The city of Long Beach receives $16.8M for Beatline Parkway Project

Four days after the November 15 passage of the Biden administration’s $1T infrastructure bill, Secretary of Transportation Pete Buttigieg announced that the City of Long Beach would receive $16.8M of those federal dollars for its Beatline Parkway Project.

Jenny Levens, the community affairs director for the City of Long Beach, says the receipt of funds marks the end of a years-long drought of federal funding for the project.


“We applied for a few years,” Levens said. “This year, the application was due in July, and that is the application [from which] we got notice that we received funds.”


The funds will make a massive infrastructure project possible for the coastal city, as the Beltline Parkway project aims to connect Highway 90 to Beatline Road with a five-lane roadway. The construction of the five-lane roadway will include the CSX railroad crossing and will stretch north of Canal Number One, thus completing a right-of-way acquisition to the Johnson Road intersection. Officials say that this new construction will provide needed safety benefits to the coastal community, as the Beatline Parkway will be the only four-lane evacuation route in West Harrison County for both the city of Long Beach and neighboring Pass Christian.


City officials say this will facilitate the City’s ability to get relief services in and out during weather disasters, particularly as the route would not be easily susceptible to the flooding that plagues other Long Beach roadways.
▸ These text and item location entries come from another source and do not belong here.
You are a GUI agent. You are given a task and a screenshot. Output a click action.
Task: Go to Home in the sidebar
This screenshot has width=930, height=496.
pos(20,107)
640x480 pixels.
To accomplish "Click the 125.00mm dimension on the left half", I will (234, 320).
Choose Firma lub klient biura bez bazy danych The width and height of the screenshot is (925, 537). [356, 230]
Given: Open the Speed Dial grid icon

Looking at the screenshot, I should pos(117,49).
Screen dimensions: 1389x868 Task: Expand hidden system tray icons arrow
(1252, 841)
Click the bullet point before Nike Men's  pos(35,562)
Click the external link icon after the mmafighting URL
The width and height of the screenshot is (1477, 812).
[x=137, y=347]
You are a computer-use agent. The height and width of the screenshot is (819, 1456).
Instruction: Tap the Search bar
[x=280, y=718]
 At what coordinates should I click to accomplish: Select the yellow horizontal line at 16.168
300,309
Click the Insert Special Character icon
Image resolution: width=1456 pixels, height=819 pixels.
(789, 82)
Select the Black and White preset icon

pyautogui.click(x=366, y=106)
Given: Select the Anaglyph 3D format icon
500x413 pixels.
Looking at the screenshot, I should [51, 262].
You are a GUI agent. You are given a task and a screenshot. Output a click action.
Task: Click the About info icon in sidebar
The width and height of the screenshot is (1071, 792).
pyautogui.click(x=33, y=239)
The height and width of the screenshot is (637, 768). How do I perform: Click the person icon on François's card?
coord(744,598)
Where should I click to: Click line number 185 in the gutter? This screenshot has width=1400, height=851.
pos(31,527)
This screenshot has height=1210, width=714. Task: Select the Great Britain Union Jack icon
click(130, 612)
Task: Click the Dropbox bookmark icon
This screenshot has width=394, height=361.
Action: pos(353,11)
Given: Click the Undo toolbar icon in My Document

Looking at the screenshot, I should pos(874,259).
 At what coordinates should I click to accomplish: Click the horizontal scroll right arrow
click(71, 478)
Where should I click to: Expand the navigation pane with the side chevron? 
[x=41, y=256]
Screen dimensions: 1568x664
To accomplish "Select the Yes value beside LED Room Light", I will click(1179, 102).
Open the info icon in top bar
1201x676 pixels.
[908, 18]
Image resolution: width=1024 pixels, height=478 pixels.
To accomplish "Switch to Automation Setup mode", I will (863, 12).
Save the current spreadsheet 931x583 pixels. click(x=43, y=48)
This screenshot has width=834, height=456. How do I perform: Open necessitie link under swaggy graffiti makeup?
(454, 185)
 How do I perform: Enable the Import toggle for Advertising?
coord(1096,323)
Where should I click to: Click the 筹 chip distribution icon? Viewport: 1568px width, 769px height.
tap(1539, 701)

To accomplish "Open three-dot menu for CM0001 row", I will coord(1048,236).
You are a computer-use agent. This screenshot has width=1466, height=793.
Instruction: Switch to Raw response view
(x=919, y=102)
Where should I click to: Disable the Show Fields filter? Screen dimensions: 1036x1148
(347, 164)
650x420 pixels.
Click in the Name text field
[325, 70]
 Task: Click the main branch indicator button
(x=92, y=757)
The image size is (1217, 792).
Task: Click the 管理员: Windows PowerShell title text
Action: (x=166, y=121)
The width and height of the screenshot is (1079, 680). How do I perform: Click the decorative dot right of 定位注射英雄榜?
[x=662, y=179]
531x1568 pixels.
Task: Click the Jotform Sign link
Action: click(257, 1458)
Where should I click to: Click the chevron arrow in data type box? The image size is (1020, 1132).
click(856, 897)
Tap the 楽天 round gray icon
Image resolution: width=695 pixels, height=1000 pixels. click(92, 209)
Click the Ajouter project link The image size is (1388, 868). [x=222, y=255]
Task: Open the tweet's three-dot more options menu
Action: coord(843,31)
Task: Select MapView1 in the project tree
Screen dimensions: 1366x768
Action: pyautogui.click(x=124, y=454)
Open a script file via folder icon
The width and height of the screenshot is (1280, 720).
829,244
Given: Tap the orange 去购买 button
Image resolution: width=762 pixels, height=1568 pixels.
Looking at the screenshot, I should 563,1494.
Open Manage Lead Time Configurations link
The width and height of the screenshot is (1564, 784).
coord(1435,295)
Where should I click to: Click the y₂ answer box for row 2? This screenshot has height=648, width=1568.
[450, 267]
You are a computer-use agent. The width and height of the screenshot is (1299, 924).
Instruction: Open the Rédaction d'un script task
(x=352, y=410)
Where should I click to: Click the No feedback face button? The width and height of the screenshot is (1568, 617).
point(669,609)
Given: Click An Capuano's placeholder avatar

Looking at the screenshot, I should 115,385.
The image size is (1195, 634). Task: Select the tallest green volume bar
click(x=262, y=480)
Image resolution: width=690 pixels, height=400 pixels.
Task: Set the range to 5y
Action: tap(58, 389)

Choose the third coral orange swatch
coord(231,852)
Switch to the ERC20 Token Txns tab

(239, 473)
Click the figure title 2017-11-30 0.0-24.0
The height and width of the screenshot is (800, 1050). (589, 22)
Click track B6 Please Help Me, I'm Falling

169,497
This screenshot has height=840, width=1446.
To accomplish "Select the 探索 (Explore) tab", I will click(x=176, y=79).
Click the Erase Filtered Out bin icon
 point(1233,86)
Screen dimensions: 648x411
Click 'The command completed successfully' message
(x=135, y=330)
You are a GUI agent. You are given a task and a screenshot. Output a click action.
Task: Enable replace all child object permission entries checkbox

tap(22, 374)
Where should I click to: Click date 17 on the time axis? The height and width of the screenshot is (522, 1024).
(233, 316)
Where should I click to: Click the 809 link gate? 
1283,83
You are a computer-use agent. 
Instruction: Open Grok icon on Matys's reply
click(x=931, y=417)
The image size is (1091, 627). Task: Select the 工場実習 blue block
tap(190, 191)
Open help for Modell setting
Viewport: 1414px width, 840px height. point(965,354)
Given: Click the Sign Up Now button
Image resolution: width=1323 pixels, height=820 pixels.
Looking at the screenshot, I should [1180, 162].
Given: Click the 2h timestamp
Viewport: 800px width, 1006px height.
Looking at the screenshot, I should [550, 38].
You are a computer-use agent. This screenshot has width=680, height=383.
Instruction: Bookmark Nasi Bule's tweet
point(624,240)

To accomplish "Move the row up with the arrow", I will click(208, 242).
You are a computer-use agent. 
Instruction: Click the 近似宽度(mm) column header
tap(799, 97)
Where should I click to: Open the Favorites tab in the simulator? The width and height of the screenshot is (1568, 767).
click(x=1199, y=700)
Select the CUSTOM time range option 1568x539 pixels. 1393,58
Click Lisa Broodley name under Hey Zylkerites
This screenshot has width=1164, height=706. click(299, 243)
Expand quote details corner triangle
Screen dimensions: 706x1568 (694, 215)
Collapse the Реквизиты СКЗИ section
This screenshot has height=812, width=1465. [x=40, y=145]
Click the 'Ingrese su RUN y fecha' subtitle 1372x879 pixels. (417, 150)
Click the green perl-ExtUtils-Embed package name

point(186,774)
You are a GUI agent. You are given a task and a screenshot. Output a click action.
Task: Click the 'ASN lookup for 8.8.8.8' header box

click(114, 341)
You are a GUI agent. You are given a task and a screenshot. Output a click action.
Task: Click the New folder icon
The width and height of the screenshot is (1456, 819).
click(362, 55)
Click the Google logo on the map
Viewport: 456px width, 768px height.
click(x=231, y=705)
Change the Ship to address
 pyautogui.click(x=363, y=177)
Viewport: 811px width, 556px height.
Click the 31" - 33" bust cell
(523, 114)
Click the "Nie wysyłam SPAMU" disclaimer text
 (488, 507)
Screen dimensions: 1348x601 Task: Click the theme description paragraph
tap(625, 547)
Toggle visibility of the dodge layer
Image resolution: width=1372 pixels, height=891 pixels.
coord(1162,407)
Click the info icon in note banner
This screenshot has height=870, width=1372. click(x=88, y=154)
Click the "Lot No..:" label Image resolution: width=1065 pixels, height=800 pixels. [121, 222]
The flooding issue would also be alleviated through the design of the Beatline Parkway, which is intended to remove dangerous and ineffective drainage ditches and replace them with more effective drainage options.


In addition to these improved flooding-prevention measures, the Beatline Parkway project is also slated to improve traffic conditions, as the plan includes modern traffic control systems intended to allow a greater flow of vehicles to pass through the area uninhibited, without any detriment to traveler safety. This improved flow would come primarily through the rerouting and straightening of the pair of ninety-degree turns that presently exist on the parkway, along with the addition of a number of intersection enhancements. Such enhancements would affect the I-10, Red Creek, 28th Street, Daugherty Road, Pineville, CSX Crossing, Railroad Street, 2nd Street, and Hwy-90 intersections. Despite this projected increase in traffic, current plans are hopeful that the residential area around CSX Crossing could still be considered a “quiet zone” for residents.


These improvements are also expected to affect foot traffic and bicyclists, as plans for the five-lane project call for including separate lanes for bikers and runners/walkers, which the City of Long Beach hopes will be appealing to both current Long Beach activity enthusiasts and those looking to relocate in an active community.